Flexibility: Reverse posturing to prevent ailments

McKenzie says common ailments among cyclists include back pain, which usually results from overcompensation for core weakness, as well as being in excessive flexion for extended periods of time.

“A lot of amateur road cyclists sit at their desks or in their cars for most of the day. This results in poor posture. That’s why I also include “reverse posturing” to keep the upper body and back flexible and mobile,” says McKenzie, who adds this is great for opening up the chest and a good hip flexor stretch after a long ride.

This movement can be done dynamically or static, before or after a ride, or anytime you need a great stretch for the entire body.
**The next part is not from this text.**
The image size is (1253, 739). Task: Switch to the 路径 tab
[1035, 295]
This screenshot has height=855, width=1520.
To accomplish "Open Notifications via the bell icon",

  • Position yourself in a deep lunge, right leg forward, left knee on the ground, far apart from each other
  • Place both hands on the ground on the inside of right leg
  • Take a deep breath in, then exhale and twist left arm to the sky, hold for 5 seconds
  • Follow your left arm with your eyes for complete rotation
  • Repeat as many times as needed, then switch sides

Speed (and mental) training on the bike

“The riders have to train both their sprinter’s brain and body to be able to ride short, hard bursts,” says Hannah Spence, the team’s coach and two-time RAAM competitor.  “At the same time they have to train on endurance, their slow-twitch muscles, in order to endure 10 hours a day, for more than five days.”

“It’s always best to train for the same conditions you’ll face in a race. Mix of short, hard workouts on flats and hills to reflect the 20 to 30 minute individual shifts and longer endurance rides to reflect the shifts in rain, at night, in hills, on flats, into headwinds, in intense heat, and so on,” adds Spence who says the right attitude will carry the team a lot further in this race than their legs will.

“A week across a country of vastly different landscapes, weather conditions and different personalities under extreme stress can conjure a magnitude of situations you’ve never experienced and could never train for. Training for all the things you CAN control will only help make those unexpected situations easier to deal with and get over.”